基于以上规则,每个基因都会生成一段详细的角色描述文本。例如,基因 COASY 的描述片段:

她穿着一件鸽灰色羊毛绉纱夹克……裙子下面是一件奶油色真丝衬衫,领口是中式立领……她看起来像是要去和某个她已决定要摧毁的人喝茶。六十二点三公斤,二十六岁,女性……她通过在战场上布满丝线来战斗……当丝线绽放时,她始终保持着宁静,而触碰到它的一切都被分崩离析。

随后,这些描述被输入 AI 图像生成模型(本项目选用 Anima),创造出角色的视觉形象。

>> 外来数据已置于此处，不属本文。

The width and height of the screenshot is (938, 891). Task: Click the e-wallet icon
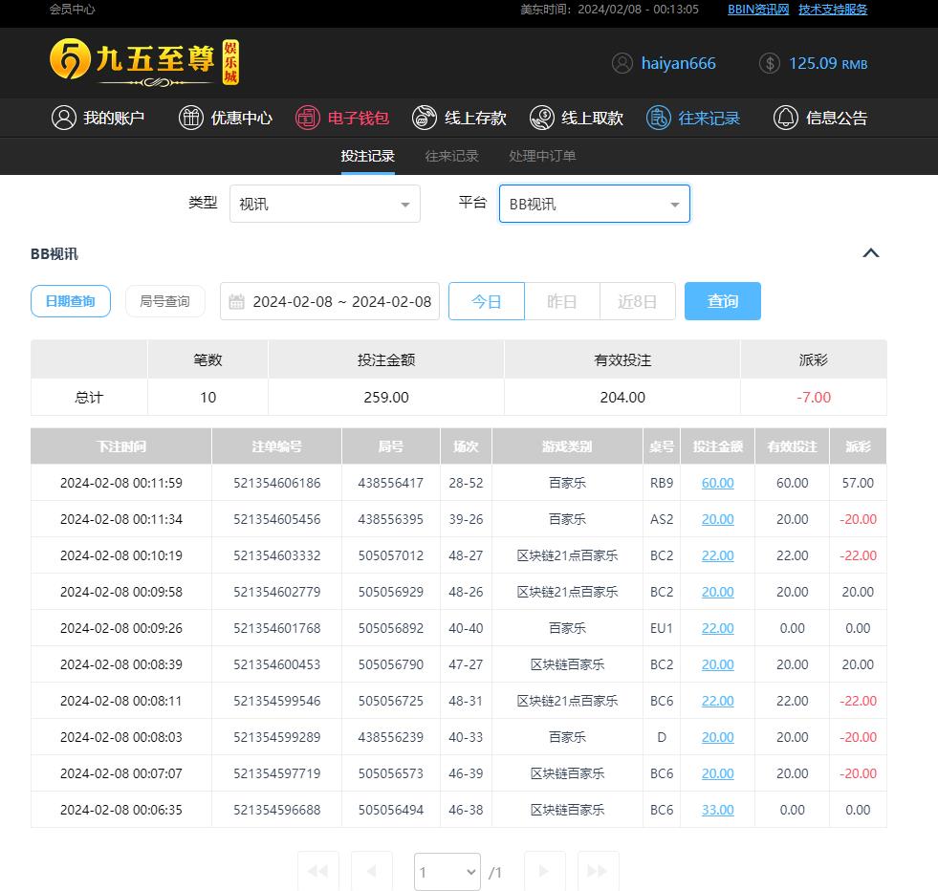(308, 118)
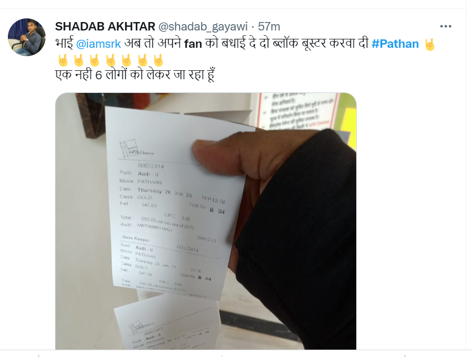Open Shadab Akhtar's profile picture
472x357 pixels.
coord(27,37)
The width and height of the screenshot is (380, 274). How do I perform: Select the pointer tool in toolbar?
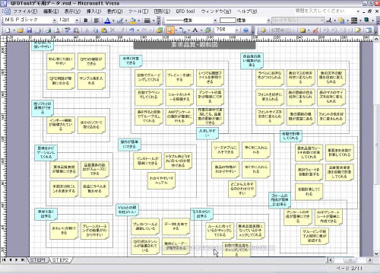(170, 30)
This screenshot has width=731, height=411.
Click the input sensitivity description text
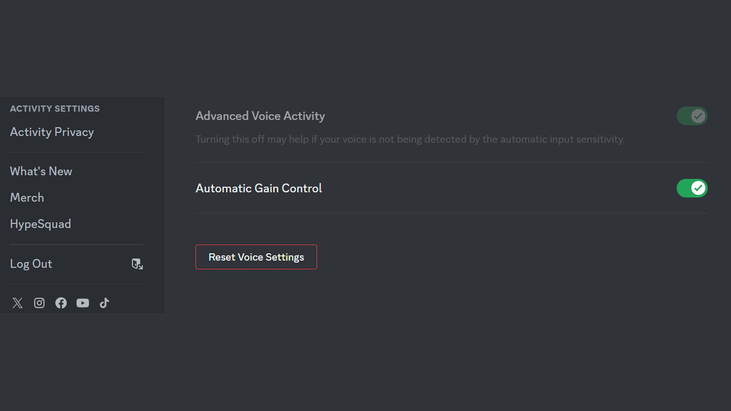coord(409,139)
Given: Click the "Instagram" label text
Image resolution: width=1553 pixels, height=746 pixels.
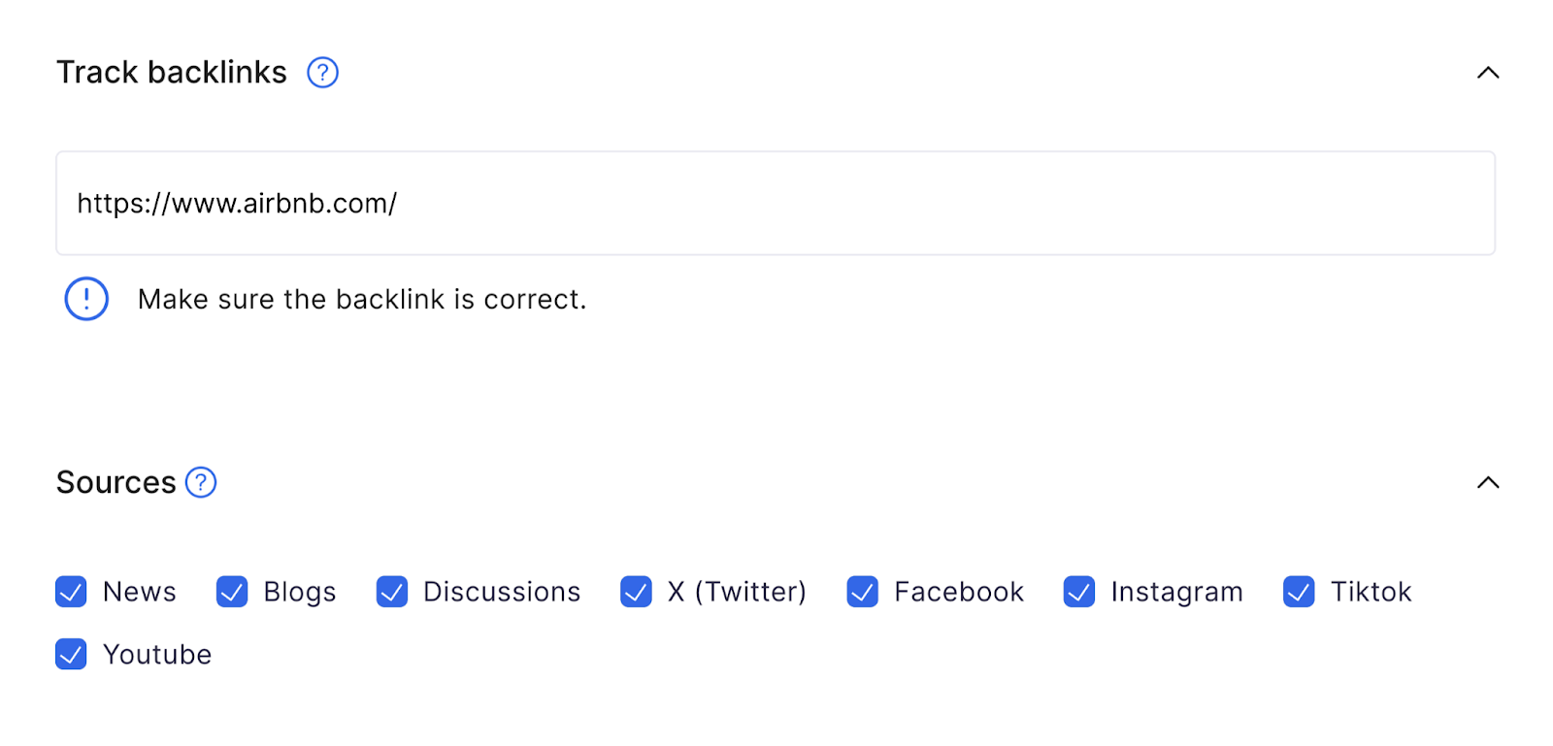Looking at the screenshot, I should tap(1176, 592).
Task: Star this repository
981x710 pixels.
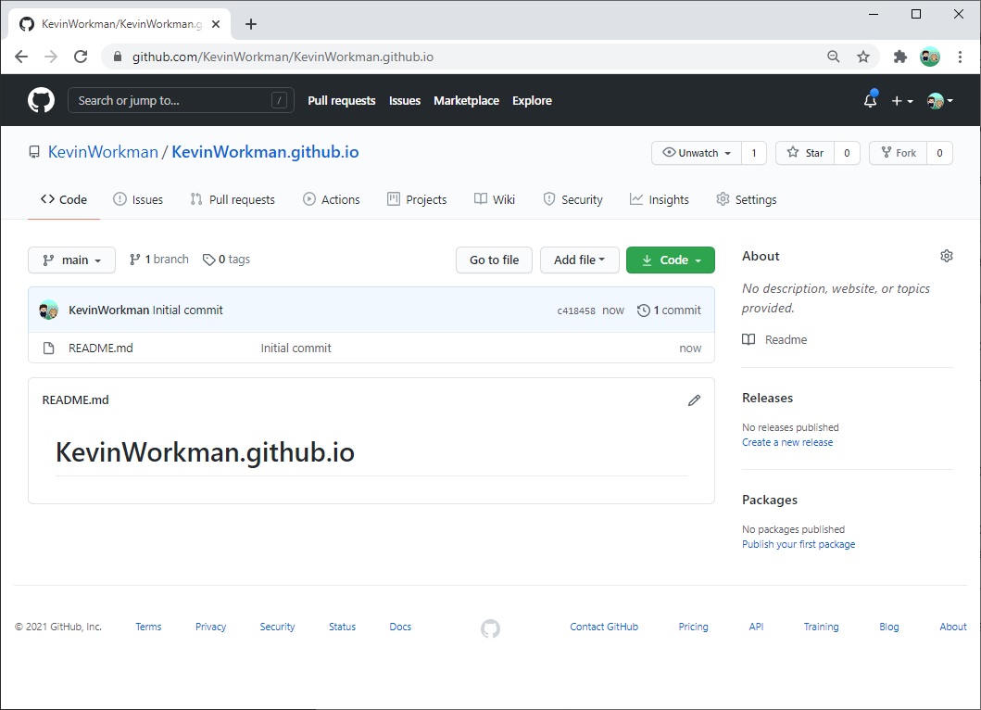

为了让这些图像真正发挥记忆辅助的作用,作者开发了一个名为 Iconoplasm 的浏览器插件:

  • 它会自动高亮网页上出现的所有人类基因名称
  • 当鼠标悬停在基因上时,会弹出一个显示其角色形象和信息的卡片
  • 这套系统通过不断的重复曝光,帮助用户建立基因名称与视觉形象之间的强关联。

将生物通路看作故事

通过这种“角色化”的视角,许多复杂的分子生物学场景可以被解读为充满戏剧性的故事。

  • 癌基因诱导的细胞凋亡

    • 反派:MYC、HRAS 等基因试图在未经许可的情况下启动细胞分裂。
    • 英雄:TP53、BAX 等基因宁愿启动自毁程序,也不让癌症发生。
  • 白细胞的跨内皮迁移

    • 当感染发生时,白细胞需要在血管中减速、黏附,并穿过血管壁到达问题区域。
    • ITGAL 和 ITGB2 等基因负责在求救信号处“停下”,而 RAC1、CDC42 等基因则控制其移动,安全穿透屏障。
  • 不安全的细胞年轻化

    • 试图通过“表观遗传时钟逆转”来抗衰老,可能会意外激活体内潜伏的癌前突变。
    • 潜在风险:KRAS、PIK3CA 等癌基因在生命过程中悄悄积累突变。
    • 干预手段:POU5F1、SOX2 等“重编程因子”被引入,它们移除了细胞再生的障碍,但也可能为癌症打开了大门。

挑战与未来展望

这个项目仍处于早期阶段,并面临一些挑战:

  • 数据不完整:并非所有 19,000 个基因都有完整的可用数据。
  • 版权问题:生成式 AI 内容的法律地位尚不明确,但作者希望所有图像和设计都能被自由使用。
  • 艺术家权益:项目短期内使用了艺术家名字作为风格提示,但提供了艺术家申诉和屏蔽的渠道,长期计划是转向不依赖艺术家姓名的生成模型,或在资金允许的情况下委托人类画师创作。

最终,这个项目的目标是依靠社群的力量,不断优化和完善每个基因的角色形象,让分子生物学的学习过程变得更加直观、生动和难忘。